By 1700, when observed by John Lawson's expedition, the Wateree had migrated south to settle along the Wateree River near the site of present-day Camden, South Carolina. The British observed that the chiefs of the Wateree had a higher degree of power than those of other Indian tribes of the region.

Originally a large tribe, the Wateree had their power broken during the Yamasee War of 1715 against Carolina colonists. The Wateree became allies in a tribal confederation dominated by the Catawba. The latter tribe absorbed remnant bands of many other tribes of the region from the chaos of intertribal fighting.

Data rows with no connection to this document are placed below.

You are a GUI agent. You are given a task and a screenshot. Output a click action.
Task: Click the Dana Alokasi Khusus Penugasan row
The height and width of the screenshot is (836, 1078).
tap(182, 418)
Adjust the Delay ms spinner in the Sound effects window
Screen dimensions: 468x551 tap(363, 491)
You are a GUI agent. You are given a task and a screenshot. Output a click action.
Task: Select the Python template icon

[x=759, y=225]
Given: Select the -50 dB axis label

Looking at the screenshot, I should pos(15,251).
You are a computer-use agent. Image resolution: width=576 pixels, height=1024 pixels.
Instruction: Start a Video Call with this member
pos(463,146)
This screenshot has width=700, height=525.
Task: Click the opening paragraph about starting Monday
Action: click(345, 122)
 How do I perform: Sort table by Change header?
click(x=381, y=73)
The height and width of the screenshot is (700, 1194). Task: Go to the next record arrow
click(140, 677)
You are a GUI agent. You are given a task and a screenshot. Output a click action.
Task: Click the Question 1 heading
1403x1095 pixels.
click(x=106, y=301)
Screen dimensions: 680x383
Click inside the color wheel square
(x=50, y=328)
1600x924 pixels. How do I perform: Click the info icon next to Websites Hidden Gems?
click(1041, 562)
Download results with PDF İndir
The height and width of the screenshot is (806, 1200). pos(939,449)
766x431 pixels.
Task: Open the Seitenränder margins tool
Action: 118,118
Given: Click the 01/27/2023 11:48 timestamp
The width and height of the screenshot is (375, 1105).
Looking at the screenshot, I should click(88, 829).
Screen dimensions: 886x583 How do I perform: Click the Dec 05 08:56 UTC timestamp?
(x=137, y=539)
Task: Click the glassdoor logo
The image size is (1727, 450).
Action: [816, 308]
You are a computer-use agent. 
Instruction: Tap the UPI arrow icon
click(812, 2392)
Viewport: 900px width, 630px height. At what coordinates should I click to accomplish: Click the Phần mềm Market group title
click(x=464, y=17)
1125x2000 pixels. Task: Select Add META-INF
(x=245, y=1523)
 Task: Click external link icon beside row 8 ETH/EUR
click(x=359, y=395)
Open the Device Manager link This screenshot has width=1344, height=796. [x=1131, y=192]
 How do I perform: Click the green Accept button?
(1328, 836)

 "James Adair heard more than twenty different languages spoken by the Indians in the Catawba River settlements when he traded there between 1736 and 1743. This included Eno, Cheraw, Wateree, Congaree, Natchez, Yamasee, Coosah, and others. He could probably have added Saponi, Waccamaw, Pedee, Santee and others to his list. The groups varied in size. If large enough, each language tribe tended to create its own village and appoint its own leaders."

The Wateree appeared to have been able to maintain their culture and distinct language as late as 1744. A record of land sale noted that Wateree Indians sold to a white man. The tribe as a group culture has become extinct, but some present-day Catawba are likely genetic descendants of the Wateree.